(WHAT THIS TASK INVOLVES):
Find how many lines in the material below contain the word "avatar" and give only that number.

========================================================================

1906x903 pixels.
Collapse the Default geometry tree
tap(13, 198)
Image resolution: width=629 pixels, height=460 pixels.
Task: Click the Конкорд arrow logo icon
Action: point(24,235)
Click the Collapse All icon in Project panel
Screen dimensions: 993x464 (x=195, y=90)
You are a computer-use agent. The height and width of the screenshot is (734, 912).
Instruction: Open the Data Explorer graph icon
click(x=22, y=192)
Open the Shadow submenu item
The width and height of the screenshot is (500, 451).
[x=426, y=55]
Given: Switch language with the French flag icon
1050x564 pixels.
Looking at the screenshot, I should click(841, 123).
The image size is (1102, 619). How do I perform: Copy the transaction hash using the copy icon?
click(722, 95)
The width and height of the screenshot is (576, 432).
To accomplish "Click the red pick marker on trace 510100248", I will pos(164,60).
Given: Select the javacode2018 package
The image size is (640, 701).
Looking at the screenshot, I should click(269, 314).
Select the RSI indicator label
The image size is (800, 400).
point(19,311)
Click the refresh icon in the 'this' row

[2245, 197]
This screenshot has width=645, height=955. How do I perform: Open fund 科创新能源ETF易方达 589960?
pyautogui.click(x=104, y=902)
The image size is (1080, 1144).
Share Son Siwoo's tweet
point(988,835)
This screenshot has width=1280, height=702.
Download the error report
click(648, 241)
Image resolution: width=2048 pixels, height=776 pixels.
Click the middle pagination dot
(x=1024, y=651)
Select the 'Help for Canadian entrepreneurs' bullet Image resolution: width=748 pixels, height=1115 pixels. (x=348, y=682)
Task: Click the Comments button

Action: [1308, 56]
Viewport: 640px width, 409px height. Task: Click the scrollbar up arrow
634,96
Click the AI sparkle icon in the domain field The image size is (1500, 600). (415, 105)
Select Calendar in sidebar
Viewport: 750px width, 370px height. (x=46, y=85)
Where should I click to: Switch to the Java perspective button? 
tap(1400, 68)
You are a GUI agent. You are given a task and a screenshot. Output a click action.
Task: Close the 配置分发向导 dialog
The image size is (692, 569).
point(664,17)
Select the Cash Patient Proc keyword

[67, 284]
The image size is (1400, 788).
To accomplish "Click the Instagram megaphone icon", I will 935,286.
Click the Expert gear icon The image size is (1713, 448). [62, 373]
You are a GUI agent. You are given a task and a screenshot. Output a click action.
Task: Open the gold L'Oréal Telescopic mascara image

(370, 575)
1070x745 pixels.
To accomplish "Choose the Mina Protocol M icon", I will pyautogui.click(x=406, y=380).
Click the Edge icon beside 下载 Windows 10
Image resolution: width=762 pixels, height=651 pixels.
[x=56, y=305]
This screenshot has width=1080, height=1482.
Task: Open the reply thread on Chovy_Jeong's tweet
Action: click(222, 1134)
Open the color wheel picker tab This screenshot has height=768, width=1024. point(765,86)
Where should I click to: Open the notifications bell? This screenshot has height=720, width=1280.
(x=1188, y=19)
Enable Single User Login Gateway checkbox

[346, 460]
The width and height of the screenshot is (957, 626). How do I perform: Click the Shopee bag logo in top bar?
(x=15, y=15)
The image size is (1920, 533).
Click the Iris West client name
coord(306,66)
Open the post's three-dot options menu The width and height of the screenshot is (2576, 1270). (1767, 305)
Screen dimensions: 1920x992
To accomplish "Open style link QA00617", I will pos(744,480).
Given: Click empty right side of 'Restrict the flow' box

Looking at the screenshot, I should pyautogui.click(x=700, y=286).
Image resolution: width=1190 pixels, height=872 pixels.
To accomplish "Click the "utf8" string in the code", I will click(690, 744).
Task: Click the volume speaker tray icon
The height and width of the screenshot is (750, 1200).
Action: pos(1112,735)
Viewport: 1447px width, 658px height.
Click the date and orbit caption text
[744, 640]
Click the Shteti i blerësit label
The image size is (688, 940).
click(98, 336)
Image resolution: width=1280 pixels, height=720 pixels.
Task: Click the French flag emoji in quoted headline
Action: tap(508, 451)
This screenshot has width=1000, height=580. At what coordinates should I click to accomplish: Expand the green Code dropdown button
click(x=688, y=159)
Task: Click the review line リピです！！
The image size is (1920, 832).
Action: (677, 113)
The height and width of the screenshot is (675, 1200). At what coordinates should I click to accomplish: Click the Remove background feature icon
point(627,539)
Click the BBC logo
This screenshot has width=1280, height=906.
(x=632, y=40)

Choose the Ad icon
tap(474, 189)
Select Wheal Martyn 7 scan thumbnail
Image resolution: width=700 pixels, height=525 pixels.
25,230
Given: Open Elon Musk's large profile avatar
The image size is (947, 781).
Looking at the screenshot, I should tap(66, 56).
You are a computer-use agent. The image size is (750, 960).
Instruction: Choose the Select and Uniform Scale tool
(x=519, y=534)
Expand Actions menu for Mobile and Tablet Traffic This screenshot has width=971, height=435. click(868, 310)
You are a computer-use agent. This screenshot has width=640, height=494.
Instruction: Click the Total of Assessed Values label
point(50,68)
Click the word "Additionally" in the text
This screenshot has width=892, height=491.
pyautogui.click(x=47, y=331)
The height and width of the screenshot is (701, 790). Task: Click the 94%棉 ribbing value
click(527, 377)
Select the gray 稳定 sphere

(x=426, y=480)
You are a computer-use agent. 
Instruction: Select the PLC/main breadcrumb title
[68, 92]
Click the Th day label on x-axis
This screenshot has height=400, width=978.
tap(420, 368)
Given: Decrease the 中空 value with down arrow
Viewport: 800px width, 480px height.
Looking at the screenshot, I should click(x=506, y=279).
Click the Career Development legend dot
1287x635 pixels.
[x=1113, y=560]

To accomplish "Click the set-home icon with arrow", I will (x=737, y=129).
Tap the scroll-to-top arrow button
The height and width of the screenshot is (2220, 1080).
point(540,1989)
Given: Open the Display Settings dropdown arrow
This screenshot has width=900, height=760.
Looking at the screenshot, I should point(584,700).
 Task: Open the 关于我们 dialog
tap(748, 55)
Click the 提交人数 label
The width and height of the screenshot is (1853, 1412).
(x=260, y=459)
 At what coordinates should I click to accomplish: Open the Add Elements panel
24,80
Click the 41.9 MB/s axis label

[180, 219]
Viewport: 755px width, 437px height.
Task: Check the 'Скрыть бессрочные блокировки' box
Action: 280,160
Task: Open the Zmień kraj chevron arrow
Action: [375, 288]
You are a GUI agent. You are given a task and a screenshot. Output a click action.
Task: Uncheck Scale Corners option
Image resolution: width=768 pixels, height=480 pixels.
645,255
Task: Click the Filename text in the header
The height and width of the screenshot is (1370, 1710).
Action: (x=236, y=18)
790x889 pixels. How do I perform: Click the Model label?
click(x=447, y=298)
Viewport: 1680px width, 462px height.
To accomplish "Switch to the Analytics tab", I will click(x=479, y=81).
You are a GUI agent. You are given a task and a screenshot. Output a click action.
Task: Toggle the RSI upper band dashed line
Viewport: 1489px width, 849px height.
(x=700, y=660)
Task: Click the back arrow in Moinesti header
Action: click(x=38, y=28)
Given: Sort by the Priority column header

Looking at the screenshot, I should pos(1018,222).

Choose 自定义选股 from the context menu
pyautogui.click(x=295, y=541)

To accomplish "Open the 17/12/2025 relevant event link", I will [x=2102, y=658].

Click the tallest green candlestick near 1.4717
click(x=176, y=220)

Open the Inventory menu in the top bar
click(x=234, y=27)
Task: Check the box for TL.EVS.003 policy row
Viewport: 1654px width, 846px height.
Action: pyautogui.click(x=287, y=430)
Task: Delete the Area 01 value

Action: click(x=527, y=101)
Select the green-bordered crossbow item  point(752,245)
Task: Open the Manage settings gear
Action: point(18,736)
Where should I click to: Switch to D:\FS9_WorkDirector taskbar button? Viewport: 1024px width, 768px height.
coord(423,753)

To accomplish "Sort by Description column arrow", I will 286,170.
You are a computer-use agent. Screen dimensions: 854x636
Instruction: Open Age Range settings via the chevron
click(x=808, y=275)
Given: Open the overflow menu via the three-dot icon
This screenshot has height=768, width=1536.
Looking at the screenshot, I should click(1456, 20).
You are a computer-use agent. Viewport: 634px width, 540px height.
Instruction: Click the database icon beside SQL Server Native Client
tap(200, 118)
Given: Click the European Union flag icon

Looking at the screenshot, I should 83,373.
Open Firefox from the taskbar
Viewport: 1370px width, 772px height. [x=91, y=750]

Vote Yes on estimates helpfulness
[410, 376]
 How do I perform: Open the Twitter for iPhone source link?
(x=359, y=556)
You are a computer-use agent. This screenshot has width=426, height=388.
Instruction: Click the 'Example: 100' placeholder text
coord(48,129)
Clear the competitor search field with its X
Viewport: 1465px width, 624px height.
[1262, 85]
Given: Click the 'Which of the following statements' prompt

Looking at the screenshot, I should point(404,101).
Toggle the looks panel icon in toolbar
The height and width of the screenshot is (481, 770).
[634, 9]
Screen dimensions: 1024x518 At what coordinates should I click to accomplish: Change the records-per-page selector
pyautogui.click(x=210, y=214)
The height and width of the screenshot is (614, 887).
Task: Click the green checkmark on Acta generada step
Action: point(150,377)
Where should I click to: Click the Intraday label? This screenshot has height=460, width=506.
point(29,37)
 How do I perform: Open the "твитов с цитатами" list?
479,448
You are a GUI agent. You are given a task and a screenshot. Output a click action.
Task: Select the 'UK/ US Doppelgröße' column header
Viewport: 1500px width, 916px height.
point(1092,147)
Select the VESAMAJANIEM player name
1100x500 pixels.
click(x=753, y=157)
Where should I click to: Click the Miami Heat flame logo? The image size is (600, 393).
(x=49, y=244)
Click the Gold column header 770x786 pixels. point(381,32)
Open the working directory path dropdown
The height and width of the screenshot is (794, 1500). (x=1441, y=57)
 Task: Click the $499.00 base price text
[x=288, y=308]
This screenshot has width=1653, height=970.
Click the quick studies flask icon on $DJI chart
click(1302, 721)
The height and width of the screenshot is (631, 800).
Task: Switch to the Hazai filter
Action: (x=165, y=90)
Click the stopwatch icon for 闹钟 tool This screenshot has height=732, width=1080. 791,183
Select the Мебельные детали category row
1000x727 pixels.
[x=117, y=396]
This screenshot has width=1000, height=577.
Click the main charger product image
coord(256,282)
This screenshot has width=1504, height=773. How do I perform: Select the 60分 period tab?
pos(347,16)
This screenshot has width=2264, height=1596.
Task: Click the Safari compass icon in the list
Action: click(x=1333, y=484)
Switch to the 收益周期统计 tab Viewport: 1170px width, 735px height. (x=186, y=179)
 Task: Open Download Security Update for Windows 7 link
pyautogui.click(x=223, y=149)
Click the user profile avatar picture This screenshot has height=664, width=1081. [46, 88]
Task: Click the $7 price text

========================================================================

(YOUR RESPONSE):
2